Любовь, что питаю к ней я, не только неистребима, но еще и возвышает все, к чему прикасается.

— Ну что ж, прекрасно, — с некоторым нетерпением произносит Шатц. — Она думает только о культуре. Ну а как насчет остального? У нее бывают какие-нибудь другие… желания?

— Она испытывает отвращение ко всякой вульгарности… к определенным отношениям… животного характера.

— Мужья частенько верят в это. А егерь?

— Он стал жертвой несчастного случая во время одной из облав во Франции… Какой-то преступно настроенный негодяй… Ну, вы понимаете, что я имею в виду.

— А какого черта его понесло во Францию?

— Ну как же… он ведь немец. Он исполнял там свой воинский долг.

— Но почему баронесса сбежала с евнухом?

— Понимаете ли… Мне представляется, именно потому, что он… он безобиден.

— В таком случае она вполне могла бы остаться с мужем.

Я фыркнул. Очень я был доволен, что сумел подсунуть эту хохму в лучших традициях «Шварце Шиксе». Шатц замер с открытым ртом, ужаснувшись тому, что он ляпнул. Оба аристократа вознегодовали:

— Милостивый государь!

— Милостивый государь!

Эти господа чудовищно ограниченны. Ей-богу, некоторые избранные натуры до того элегантно одеты, изысканны, застегнуты на все пуговицы, что порой задаешь себе вопрос, а не является ли искусство одеваться величайшим искусством на свете.

Правда, Шатц обволакивает меня таким облаком перегара, что я только и вижу, что прекрасно сшитые костюмы графа и барона, — сами они как-то неразличимы. По сути дела, самое великое достижение человека все-таки одежда. Она отлично скрывает его. Ей-ей, я все больше и больше за Джоконду.

— Хорошо, хорошо, — успокоил их комиссар. — Я вас понял. Сейчас они вдвоем ходят по музеям, слушают Баха, читают друг другу стишки… А теперь, господа, прошу вас дать мне возможность поработать.

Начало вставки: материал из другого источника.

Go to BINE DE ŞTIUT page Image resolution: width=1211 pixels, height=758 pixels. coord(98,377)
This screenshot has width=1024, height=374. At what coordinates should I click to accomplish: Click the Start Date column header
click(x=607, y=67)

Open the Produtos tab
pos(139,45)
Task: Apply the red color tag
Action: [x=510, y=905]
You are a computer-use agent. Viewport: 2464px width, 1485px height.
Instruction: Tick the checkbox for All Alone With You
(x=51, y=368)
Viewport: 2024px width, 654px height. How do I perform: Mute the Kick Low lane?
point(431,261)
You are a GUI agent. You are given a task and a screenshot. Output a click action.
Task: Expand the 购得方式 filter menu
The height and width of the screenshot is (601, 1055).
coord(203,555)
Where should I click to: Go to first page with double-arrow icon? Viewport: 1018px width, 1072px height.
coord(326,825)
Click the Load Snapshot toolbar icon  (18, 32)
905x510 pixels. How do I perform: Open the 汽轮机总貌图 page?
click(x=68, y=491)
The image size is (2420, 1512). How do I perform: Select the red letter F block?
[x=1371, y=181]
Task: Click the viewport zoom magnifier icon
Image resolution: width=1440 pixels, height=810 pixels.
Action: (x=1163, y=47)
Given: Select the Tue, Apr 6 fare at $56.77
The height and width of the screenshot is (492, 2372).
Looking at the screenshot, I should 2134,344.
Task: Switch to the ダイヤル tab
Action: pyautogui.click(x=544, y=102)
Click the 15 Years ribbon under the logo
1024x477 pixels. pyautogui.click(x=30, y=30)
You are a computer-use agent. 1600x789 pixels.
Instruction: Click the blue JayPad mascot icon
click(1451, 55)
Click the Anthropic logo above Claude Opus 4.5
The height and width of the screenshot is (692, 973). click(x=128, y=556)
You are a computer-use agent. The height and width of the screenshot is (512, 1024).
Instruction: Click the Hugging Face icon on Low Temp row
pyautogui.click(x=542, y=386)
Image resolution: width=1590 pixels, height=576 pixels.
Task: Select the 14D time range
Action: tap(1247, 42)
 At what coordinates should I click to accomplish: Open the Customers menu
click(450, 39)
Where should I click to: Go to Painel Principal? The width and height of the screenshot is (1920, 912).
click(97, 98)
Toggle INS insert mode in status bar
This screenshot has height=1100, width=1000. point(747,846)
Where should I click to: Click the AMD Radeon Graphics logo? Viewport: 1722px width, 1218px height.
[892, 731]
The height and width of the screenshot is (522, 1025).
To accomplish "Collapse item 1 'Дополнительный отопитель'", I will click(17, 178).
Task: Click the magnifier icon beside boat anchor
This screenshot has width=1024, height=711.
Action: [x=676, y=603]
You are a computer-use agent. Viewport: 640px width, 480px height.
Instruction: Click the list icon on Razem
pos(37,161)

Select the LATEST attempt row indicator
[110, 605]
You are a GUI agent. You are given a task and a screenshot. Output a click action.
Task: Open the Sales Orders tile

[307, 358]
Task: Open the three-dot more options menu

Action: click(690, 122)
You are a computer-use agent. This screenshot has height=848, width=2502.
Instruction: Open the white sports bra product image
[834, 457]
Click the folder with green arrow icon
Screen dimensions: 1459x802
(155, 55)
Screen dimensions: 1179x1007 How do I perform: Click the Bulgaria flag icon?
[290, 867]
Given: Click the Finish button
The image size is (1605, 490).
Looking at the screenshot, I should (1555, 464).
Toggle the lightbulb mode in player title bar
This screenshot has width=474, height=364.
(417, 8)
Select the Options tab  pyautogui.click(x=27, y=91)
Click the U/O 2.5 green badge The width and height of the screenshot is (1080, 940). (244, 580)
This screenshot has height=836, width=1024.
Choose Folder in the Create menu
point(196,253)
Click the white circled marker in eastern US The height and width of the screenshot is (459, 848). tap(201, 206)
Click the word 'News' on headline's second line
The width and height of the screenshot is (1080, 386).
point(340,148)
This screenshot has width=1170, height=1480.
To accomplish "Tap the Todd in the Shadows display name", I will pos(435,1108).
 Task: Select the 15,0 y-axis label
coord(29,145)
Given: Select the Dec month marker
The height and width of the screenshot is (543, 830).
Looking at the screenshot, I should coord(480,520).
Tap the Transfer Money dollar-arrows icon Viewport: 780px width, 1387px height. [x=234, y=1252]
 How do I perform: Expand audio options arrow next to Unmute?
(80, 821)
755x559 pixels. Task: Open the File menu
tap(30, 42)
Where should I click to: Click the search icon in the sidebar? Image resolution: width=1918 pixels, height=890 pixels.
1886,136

В кои-то веки, может, единственный раз на свете появилась идеальная пара, фригидная женщина и евнух, и вы требуете, чтобы я своим вмешательством разрушил их счастье…

Барон раскричался, но его возмущенные тирады оказались заглушены шумом, доносящимся из-за двери; я услышал, как кто-то жалобным, запыхавшимся голосом умоляет: «Мне нужен господин барон, я должен поговорить с ним, это очень важно, позвольте мне войти», — и кабинет обер-комиссара полиции на Гетештрассе, 12, украсился новым и крайне трогательным персонажем, так как он привнес в наш старинный, прославленный, исторический гобелен обязательную и незаменимую частность: присутствие народа.

11. Простая душа

То был Иоганн, садовник из замка. Я его хорошо знаю: я завтракаю яйцами всмятку, но ем только самые свежие, и Шатц покупает их у Иоганна, а варит ровно три с половиной минуты, как я люблю. У меня на этой почве пунктик: стоит поварить чуть больше трех с половиной минут или чуть меньше, и Шатцу гарантировано расстройство желудка.